Records shown >>
____________

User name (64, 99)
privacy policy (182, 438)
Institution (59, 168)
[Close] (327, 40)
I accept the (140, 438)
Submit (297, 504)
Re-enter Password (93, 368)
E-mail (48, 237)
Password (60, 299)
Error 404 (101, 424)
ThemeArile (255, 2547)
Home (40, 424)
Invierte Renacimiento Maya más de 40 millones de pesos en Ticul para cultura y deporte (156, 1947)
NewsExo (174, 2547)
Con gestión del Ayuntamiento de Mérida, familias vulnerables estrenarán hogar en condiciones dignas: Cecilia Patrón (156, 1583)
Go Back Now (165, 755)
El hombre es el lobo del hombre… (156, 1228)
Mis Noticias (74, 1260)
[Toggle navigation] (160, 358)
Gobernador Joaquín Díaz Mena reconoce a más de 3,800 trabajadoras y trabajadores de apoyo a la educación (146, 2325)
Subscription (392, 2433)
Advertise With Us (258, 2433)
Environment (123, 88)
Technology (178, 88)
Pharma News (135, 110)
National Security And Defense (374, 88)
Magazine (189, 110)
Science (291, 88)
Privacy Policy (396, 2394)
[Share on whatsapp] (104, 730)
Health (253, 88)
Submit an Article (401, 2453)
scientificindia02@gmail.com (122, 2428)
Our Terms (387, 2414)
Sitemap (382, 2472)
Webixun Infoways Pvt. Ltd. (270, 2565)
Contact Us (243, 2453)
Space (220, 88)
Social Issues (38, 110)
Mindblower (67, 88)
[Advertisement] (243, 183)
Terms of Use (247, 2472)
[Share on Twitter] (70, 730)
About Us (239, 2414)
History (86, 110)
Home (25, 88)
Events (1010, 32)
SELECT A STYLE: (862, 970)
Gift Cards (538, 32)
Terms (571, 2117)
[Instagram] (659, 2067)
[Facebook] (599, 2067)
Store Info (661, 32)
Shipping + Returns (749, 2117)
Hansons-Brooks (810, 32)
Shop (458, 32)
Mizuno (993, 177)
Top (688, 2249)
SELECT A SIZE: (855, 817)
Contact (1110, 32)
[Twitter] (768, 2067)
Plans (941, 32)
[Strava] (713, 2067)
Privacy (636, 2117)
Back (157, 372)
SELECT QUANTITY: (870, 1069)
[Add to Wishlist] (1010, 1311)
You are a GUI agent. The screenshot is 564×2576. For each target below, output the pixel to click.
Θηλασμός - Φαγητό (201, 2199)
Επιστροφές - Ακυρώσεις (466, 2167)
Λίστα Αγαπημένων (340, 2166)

____________

Work item >> Once you reach the line with "Advertise With Us (258, 2433)" in the data above, copy it and every line after it exactly, up to and including the line with "Health (253, 88)".

Response for this exercise >>
Advertise With Us (258, 2433)
Environment (123, 88)
Technology (178, 88)
Pharma News (135, 110)
National Security And Defense (374, 88)
Magazine (189, 110)
Science (291, 88)
Privacy Policy (396, 2394)
[Share on whatsapp] (104, 730)
Health (253, 88)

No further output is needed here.